# 取り組む課題
a – 以下のマインドフルネスに関するインタビュー記事にある「当時、ビジネスがうまく行かなくなり、自己破産まで覚悟したときがありました。」という一文を英語に翻訳してください。
b – 以下のマインドフルネスに関するインタビュー記事の最後の文の後を引き継ぎ、続きを書いてください。
══ 提供テキスト
前回紹介した、Googleやインテルも導入しているというマインドフルネス。今年、「疲れない脳をつくる生活習慣―働く人のためのマインドフルネス講座」を出版した予防医学研究者兼CampusforH共同創業者の石川善樹さんにマインドフルネスの意義や、導入上の課題などを聞きました。
――石川さんがマインドフルネスに初めて接したのはいつ頃ですか。

予防医学研究者兼CampusforH共同創業者の石川善樹氏
リーマンショック後の2008年ごろでしょうか。マインドフルネスのトレーニングでは「今、ここに集中」することで、それらの効果が得られるとありますが、私自身の経験でも、今ここに集中することで危機を脱することができたことがあります。
当時、ビジネスがうまく行かなくなり、自己破産まで覚悟したときがありました。ストレスで夜眠れず、ネガティブなことばかり考えていたときに、たまたまスポーツジムのチケットをもらいました。プールに行き、泳ぐことに集中したところ、ポジティブに考えることができ始め、ビジネスアイデアも出てきて危機を脱することができました。
════
══ 抽出データ
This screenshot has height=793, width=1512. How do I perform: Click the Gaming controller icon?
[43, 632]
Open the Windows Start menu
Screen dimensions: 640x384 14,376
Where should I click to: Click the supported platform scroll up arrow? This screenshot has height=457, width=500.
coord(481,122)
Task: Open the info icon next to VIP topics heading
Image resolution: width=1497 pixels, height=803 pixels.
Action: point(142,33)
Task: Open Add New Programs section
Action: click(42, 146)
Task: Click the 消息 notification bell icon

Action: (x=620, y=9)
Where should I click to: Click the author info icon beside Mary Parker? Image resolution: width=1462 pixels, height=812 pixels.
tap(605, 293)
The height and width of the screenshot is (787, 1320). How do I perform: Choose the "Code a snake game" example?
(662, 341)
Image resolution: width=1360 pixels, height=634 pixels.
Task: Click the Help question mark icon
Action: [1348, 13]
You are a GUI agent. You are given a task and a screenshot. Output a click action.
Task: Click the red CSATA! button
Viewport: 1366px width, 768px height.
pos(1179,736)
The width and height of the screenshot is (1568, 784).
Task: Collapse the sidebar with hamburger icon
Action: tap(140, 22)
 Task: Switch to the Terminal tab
════
# 課題の解答
a – At the time, my business stopped going well, and there was a period when I was even prepared to declare personal bankruptcy.

b –
この話は、ではビジネスでうまくいっているときにプールにいくと、よいビジネスアイデアが浮かんだかというと、そうではないと思うのです。
ストレスとリラックスは両方大事で、ストレスがすごくかかったときにリラックスする――集中すると脳はすごく活性化するのです。
ほとんどの人はストレスのかけ方を知らないと思います。危機を乗り越えるとか、新しいアイデアを生むとかクリエイティブを求める時にはストレスは必要です。ですが、そんなシーンは毎日必要なわけではないので、不調を普通に戻すということがほとんどのビジネスパーソンに求められています。
どうストレスをかけたらいいのかという前に、多くの人が普段から疲れを溜めています。ずはそれに対処するべきといことで本を書きました。まずは普通に戻そうよということです。